* [ABOUT THIS EXERCISE]: When a line in the entries below contains the word "navigation", copy that line.

* [SOURCE MATERIAL]:
+ + + + + + +
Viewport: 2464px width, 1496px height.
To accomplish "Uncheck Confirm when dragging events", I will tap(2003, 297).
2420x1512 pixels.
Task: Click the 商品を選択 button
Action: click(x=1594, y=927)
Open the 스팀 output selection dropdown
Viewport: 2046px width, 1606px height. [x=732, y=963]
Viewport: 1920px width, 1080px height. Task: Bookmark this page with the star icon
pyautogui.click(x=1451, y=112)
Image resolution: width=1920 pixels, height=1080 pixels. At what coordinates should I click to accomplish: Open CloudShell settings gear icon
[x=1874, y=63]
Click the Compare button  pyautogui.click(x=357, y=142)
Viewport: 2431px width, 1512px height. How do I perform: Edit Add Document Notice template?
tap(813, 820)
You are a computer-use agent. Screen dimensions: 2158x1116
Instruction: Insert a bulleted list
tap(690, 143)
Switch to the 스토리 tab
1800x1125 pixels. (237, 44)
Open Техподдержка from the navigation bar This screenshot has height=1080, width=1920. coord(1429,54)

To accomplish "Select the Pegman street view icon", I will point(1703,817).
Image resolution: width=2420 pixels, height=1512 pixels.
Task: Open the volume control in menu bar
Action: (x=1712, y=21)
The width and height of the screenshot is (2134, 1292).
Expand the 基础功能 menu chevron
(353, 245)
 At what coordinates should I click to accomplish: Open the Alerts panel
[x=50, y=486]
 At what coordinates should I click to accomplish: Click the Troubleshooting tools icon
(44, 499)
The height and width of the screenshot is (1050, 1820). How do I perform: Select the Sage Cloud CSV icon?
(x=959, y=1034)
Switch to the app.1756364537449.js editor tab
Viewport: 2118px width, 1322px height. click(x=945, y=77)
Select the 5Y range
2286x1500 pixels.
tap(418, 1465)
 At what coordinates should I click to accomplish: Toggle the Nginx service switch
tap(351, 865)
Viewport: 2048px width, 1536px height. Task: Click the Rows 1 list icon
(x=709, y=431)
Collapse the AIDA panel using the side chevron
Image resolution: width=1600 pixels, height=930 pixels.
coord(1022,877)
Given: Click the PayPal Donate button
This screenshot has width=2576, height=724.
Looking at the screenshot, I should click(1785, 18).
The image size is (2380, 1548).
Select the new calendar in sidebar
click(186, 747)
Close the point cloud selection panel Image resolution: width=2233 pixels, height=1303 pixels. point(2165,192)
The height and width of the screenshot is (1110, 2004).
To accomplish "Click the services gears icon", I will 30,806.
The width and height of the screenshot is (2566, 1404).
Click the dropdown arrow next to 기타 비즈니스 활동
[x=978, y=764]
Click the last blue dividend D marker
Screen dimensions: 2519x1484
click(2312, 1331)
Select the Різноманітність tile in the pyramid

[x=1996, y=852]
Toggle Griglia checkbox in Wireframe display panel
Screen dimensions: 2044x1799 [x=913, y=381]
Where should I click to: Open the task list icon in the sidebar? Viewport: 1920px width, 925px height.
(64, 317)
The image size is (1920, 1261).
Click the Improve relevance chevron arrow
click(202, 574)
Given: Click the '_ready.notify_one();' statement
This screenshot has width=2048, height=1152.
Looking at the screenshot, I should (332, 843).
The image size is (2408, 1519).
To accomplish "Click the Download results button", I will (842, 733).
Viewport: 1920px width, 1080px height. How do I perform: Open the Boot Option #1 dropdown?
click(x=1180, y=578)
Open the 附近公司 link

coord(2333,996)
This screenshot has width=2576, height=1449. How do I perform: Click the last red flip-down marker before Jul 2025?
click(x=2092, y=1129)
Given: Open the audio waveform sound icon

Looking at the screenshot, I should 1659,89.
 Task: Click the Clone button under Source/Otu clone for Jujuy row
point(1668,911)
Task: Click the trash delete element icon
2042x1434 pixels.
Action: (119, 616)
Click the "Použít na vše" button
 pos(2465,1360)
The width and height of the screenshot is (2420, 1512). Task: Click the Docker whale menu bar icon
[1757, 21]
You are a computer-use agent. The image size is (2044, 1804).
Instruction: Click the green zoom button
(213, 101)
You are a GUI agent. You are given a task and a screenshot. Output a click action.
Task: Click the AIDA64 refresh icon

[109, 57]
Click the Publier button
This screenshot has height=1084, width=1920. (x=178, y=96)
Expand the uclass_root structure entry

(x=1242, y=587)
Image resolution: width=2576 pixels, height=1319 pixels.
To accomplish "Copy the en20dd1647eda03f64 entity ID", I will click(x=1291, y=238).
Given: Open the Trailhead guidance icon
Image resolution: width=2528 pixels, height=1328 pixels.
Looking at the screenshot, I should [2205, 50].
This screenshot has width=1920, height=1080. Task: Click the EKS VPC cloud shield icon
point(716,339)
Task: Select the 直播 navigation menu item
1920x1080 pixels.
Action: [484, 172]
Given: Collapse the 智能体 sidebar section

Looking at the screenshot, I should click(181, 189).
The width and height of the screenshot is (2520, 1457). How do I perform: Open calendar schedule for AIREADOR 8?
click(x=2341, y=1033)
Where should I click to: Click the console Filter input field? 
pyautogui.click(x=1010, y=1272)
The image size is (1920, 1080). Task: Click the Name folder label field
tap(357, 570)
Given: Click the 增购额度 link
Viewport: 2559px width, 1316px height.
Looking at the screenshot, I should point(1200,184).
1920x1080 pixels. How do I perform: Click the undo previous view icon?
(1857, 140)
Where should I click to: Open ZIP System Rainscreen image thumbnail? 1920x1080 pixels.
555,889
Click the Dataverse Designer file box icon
+ + + + + + +
* [YOUR RESPONSE]:
Open Техподдержка from the navigation bar This screenshot has height=1080, width=1920. coord(1429,54)
Task: Select the 直播 navigation menu item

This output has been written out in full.